A net loss of energy results in loss of mass and, ultimately, the death of an organism. For example, when an organism does not eat enough food, its stored energy is used up, and it loses weight. If the energy deficit is prolonged, the organism will die. Additionally, loss of energy can also occur due to energy consumption by cellular respiration and other metabolic processes. An organism that loses too much energy due to prolonged energy deficits, will eventually be unable to maintain its vital functions and will die.
Note: Sierra Club
Note that organisms also use mechanisms to balance their energy intake and expenditure, such as thermoregulation and hibernation to ensure their survival in challenging environment. For example, in cold weather, animals will reduce their metabolic rate to conserve energy, and in hot weather, animals will increase their metabolic rate to dissipate heat. Similarly, organisms also use mechanisms like dormancy or hibernation to survive periods of scarce resources. 🥶
Changes in energy availability can result in disruptions to an ecosystem. Energy is the driving force of all living systems, and changes in the availability of energy resources can have a significant impact on the functioning of an ecosystem. 😳
A change in energy resources such as sunlight can affect the number and size of the trophic levels. For example, a decrease in sunlight can cause a reduction in the productivity of the primary producers, such as plants, which can then affect the number and size of the herbivores and carnivores that depend on them for food. Similarly, an increase in sunlight can cause an increase in the productivity of primary producers, which can then lead to an increase in the number and size of the herbivores and carnivores that depend on them for food.
A change in the producer level can also affect the number and size of other trophic levels. For example, a reduction in the number of primary producers can reduce the food supply for herbivores, which can then reduce the number and size of the carnivores that depend on them for food. Similarly, an increase in the number of primary producers can increase the food supply for herbivores, which can then lead to an increase in the number and size of the carnivores that depend on them for food.
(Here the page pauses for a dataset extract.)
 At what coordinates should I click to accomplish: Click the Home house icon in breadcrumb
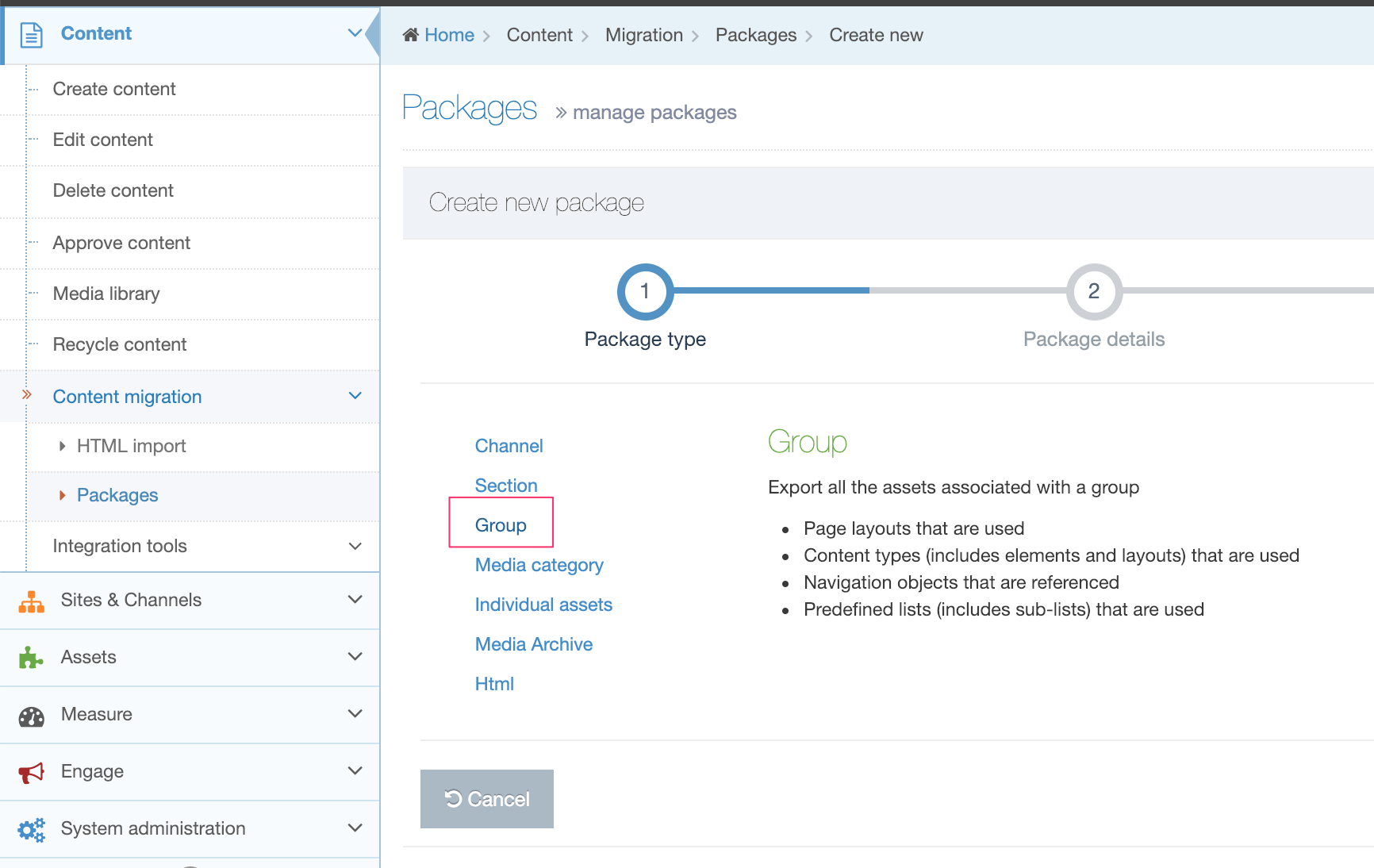tap(411, 35)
In addition to affecting trophic levels, changes in energy availability can also affect the biodiversity and distribution of species in an ecosystem. For example, a change in sunlight can cause a shift in the distribution of species, as some species may be better adapted to the new conditions than others. Similarly, a change in the productivity of primary producers can cause a change in the distribution of herbivores and carnivores, as some species may be better able to exploit the new food resources than others!